Finally, if you want to create JSON with a more complex structure, specify proper names for properties, and group them, use the FOR JSON PATH statement.

To check how you can generate JSON with a more complex structure, run this query:

select
	id,
	name as 'data.full_name',
	dt as 'data.add date'
from dbo.test_table
for json path;
go

[{“id”:1,”data”:{“full_name”:”qwe”,”add date”:”1900-01-01T00:00:00″}},
{“id”:2,”data”:{“full_name”:”asd”}},
{“id”:3,”data”:{“add date”:”2000-01-01T00:00:00″}}]

Note: You can use the dbForge Data Generator for SQL Server for generation of meaningful test data for databases quickly – it is a powerful and user-friendly GUI tool.

Transformation into Relational Structure

We have explored generating JSON from relational data. Now, let us examine the reverse operation. We are going to transform JSON into a relational structure.

To do this, you can use the OPENJSON statement (but notice that it will work only in databases with the 130-compatibility level).

There are two modes of the OPENJSON statement. The easiest one is to use it without specifying a scheme for the target selection.

declare @json varchar(max) = '{"first name":"Sergey","last name":"Olontsev","age":32,"skills":
["SQL Server 2016","T-SQL","JSON"],"additional info":{"data1":1,"data2":2}}';
select * from openjson(@json);

In this case, it will return the result in three columns:

  • Key – shows the property name;
  • Value – shows the value;
  • Type – presents the type.

In our example, JSON has a hierarchical structure with an array for one of the properties.

The OPENJSON statement retrieves all the properties from the first level and outputs them as a list. We can retrieve all array components or their properties from the necessary level separately by specifying the path.

declare @json varchar(max) = '{"first name":"Sergey","last name":"Olontsev","age":32,"skills":
["SQL Server 2016","T-SQL","JSON"],"additional info":{"data1":1,"data2":2}}';
 
select * from openjson(@json, '$.skills');
select * from openjson(@json, 'strict$."additional info"');

The data in the table can have the following values:

[table “6” not found /]

In the second mode of the OPENJSON statement, you can describe what the target result will be: column names, the number, and where to obtain values from JSON.

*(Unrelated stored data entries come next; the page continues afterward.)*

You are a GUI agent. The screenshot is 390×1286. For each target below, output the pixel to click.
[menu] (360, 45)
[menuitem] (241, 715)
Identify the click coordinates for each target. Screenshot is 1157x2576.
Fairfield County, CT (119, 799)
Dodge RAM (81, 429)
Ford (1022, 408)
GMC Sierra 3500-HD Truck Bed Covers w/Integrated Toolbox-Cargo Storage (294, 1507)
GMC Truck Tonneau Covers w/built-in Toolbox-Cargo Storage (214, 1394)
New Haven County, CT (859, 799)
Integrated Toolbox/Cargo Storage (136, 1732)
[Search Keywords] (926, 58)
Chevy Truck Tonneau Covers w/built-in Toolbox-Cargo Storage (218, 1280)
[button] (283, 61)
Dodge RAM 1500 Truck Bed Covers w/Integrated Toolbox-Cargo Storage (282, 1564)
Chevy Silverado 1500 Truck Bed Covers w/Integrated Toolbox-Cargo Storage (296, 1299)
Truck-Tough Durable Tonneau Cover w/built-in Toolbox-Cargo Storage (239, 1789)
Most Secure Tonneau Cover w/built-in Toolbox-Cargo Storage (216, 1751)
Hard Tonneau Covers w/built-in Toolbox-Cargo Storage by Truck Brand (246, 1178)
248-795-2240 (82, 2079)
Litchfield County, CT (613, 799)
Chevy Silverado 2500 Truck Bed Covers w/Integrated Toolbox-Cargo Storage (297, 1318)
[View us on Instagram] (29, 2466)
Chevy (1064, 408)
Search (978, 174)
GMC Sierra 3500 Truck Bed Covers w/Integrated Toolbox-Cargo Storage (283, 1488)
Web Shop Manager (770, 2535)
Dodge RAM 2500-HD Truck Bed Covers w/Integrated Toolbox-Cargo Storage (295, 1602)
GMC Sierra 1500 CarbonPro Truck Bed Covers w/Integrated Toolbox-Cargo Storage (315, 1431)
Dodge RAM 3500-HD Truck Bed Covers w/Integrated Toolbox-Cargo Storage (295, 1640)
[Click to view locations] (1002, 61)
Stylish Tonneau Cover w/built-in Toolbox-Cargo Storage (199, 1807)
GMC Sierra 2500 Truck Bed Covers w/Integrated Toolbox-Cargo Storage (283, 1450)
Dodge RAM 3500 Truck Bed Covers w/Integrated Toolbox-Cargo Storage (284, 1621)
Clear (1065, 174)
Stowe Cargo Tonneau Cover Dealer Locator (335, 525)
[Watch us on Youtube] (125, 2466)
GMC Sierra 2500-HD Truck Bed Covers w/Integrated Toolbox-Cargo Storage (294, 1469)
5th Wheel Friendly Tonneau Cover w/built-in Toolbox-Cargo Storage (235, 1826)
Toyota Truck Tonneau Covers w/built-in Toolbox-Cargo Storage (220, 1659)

declare @json varchar(max) = '{"first name":"Sergey","last name":"Olontsev","age":32,"skills":
["SQL Server 2016","T-SQL","JSON"],"additional info":{"data1":1,"data2":2}}';
 
select *
from openjson(@json)
with (
	fisrt_name varchar(100) '$."first name"',
	last_name varchar(100) '$."last name"',
	age tinyint '$.age',
	skill1 varchar(50) '$.skills[0]',
	skill2 varchar(50) '$.skills[1]',
	data1 varchar(50) '$."additional info".data1'
);

If there are several objects in JSON, a separate row will be generated for each object, as well as column values will be selected by corresponding paths.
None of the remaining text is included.